> _BRIEF_
Please reproduce the data below, substituting "UI assistant" for every occurrence of "GUI agent" and leaving everything else unchanged.

Target pointing data
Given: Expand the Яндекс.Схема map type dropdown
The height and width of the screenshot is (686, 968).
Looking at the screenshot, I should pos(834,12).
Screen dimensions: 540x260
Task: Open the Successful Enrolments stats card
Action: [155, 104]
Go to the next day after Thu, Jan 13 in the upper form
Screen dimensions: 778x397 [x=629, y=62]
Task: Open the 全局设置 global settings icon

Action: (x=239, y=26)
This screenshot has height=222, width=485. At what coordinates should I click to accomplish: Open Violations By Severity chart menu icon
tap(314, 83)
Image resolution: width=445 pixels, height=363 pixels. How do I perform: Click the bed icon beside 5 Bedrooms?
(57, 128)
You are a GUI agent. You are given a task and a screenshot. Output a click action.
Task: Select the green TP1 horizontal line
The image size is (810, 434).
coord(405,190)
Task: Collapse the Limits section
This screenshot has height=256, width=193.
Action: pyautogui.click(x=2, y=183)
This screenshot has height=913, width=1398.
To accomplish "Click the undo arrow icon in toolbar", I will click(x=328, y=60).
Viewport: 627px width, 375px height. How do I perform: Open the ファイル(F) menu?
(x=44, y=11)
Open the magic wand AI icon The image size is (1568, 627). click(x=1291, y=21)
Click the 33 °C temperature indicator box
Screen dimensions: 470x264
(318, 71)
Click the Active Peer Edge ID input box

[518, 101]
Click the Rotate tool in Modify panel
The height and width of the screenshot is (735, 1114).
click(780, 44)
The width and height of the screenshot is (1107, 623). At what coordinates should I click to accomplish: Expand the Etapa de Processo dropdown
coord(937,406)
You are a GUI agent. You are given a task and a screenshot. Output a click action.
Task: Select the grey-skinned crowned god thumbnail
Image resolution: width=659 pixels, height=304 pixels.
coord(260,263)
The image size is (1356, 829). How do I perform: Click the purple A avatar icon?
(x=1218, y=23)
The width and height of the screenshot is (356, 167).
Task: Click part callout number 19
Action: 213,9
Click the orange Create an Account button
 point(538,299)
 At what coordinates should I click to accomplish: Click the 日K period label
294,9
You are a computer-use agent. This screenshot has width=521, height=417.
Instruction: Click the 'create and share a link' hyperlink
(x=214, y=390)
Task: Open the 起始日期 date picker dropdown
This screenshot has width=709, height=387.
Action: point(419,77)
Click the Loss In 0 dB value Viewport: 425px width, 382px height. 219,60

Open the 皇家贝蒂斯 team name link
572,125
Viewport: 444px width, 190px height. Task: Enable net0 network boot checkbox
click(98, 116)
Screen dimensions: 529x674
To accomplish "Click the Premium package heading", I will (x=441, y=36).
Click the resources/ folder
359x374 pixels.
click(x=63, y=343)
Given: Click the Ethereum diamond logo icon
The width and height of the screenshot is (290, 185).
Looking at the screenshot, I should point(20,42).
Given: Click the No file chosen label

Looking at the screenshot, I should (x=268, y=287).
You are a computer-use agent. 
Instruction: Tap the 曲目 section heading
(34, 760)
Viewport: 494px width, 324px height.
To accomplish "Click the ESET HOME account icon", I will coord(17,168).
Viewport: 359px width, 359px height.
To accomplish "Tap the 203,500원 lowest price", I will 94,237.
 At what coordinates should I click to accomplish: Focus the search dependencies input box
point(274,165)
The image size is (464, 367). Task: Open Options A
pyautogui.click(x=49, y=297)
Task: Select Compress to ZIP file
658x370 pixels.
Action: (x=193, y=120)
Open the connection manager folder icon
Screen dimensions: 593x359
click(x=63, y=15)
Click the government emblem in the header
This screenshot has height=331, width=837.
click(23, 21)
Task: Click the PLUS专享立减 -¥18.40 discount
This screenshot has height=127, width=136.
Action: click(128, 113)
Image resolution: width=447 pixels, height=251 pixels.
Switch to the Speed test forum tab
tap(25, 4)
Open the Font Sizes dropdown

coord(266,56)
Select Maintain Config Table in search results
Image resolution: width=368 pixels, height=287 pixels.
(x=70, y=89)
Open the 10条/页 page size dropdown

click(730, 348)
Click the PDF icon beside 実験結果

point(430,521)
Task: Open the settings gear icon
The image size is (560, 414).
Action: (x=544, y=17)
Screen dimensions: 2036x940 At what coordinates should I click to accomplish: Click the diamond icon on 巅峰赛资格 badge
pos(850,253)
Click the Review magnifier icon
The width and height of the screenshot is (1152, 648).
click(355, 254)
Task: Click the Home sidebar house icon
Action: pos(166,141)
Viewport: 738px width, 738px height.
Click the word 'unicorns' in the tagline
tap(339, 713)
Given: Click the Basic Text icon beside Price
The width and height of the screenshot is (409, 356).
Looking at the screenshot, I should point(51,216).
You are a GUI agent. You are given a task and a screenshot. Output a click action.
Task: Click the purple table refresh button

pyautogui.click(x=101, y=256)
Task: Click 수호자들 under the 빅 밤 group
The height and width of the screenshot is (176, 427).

> _SOLUTION TO THE EXERCISE_
Given: Expand the Яндекс.Схема map type dropdown
The height and width of the screenshot is (686, 968).
Looking at the screenshot, I should pos(834,12).
Screen dimensions: 540x260
Task: Open the Successful Enrolments stats card
Action: [155, 104]
Go to the next day after Thu, Jan 13 in the upper form
Screen dimensions: 778x397 [x=629, y=62]
Task: Open the 全局设置 global settings icon

Action: (x=239, y=26)
This screenshot has height=222, width=485. At what coordinates should I click to accomplish: Open Violations By Severity chart menu icon
tap(314, 83)
Image resolution: width=445 pixels, height=363 pixels. How do I perform: Click the bed icon beside 5 Bedrooms?
(57, 128)
You are a UI assistant. You are given a task and a screenshot. Output a click action.
Task: Select the green TP1 horizontal line
The image size is (810, 434).
coord(405,190)
Task: Collapse the Limits section
This screenshot has height=256, width=193.
Action: pyautogui.click(x=2, y=183)
This screenshot has height=913, width=1398.
To accomplish "Click the undo arrow icon in toolbar", I will click(x=328, y=60).
Viewport: 627px width, 375px height. How do I perform: Open the ファイル(F) menu?
(x=44, y=11)
Open the magic wand AI icon The image size is (1568, 627). click(x=1291, y=21)
Click the 33 °C temperature indicator box
Screen dimensions: 470x264
(318, 71)
Click the Active Peer Edge ID input box

[518, 101]
Click the Rotate tool in Modify panel
The height and width of the screenshot is (735, 1114).
click(780, 44)
The width and height of the screenshot is (1107, 623). At what coordinates should I click to accomplish: Expand the Etapa de Processo dropdown
coord(937,406)
You are a UI assistant. You are given a task and a screenshot. Output a click action.
Task: Select the grey-skinned crowned god thumbnail
Image resolution: width=659 pixels, height=304 pixels.
coord(260,263)
The image size is (1356, 829). How do I perform: Click the purple A avatar icon?
(x=1218, y=23)
The width and height of the screenshot is (356, 167).
Task: Click part callout number 19
Action: 213,9
Click the orange Create an Account button
 point(538,299)
 At what coordinates should I click to accomplish: Click the 日K period label
294,9
You are a computer-use agent. This screenshot has width=521, height=417.
Instruction: Click the 'create and share a link' hyperlink
(x=214, y=390)
Task: Open the 起始日期 date picker dropdown
This screenshot has width=709, height=387.
Action: point(419,77)
Click the Loss In 0 dB value Viewport: 425px width, 382px height. 219,60

Open the 皇家贝蒂斯 team name link
572,125
Viewport: 444px width, 190px height. Task: Enable net0 network boot checkbox
click(98, 116)
Screen dimensions: 529x674
To accomplish "Click the Premium package heading", I will (x=441, y=36).
Click the resources/ folder
359x374 pixels.
click(x=63, y=343)
Given: Click the Ethereum diamond logo icon
The width and height of the screenshot is (290, 185).
Looking at the screenshot, I should point(20,42).
Given: Click the No file chosen label

Looking at the screenshot, I should (x=268, y=287).
You are a computer-use agent. 
Instruction: Tap the 曲目 section heading
(34, 760)
Viewport: 494px width, 324px height.
To accomplish "Click the ESET HOME account icon", I will coord(17,168).
Viewport: 359px width, 359px height.
To accomplish "Tap the 203,500원 lowest price", I will 94,237.
 At what coordinates should I click to accomplish: Focus the search dependencies input box
point(274,165)
The image size is (464, 367). Task: Open Options A
pyautogui.click(x=49, y=297)
Task: Select Compress to ZIP file
658x370 pixels.
Action: (x=193, y=120)
Open the connection manager folder icon
Screen dimensions: 593x359
click(x=63, y=15)
Click the government emblem in the header
This screenshot has height=331, width=837.
click(23, 21)
Task: Click the PLUS专享立减 -¥18.40 discount
This screenshot has height=127, width=136.
Action: click(128, 113)
Image resolution: width=447 pixels, height=251 pixels.
Switch to the Speed test forum tab
tap(25, 4)
Open the Font Sizes dropdown

coord(266,56)
Select Maintain Config Table in search results
Image resolution: width=368 pixels, height=287 pixels.
(x=70, y=89)
Open the 10条/页 page size dropdown

click(730, 348)
Click the PDF icon beside 実験結果

point(430,521)
Task: Open the settings gear icon
The image size is (560, 414).
Action: (x=544, y=17)
Screen dimensions: 2036x940 At what coordinates should I click to accomplish: Click the diamond icon on 巅峰赛资格 badge
pos(850,253)
Click the Review magnifier icon
The width and height of the screenshot is (1152, 648).
click(355, 254)
Task: Click the Home sidebar house icon
Action: pos(166,141)
Viewport: 738px width, 738px height.
Click the word 'unicorns' in the tagline
tap(339, 713)
Given: Click the Basic Text icon beside Price
The width and height of the screenshot is (409, 356).
Looking at the screenshot, I should point(51,216).
You are a UI assistant. You are given a task and a screenshot. Output a click action.
Task: Click the purple table refresh button

pyautogui.click(x=101, y=256)
Task: Click 수호자들 under the 빅 밤 group
The height and width of the screenshot is (176, 427).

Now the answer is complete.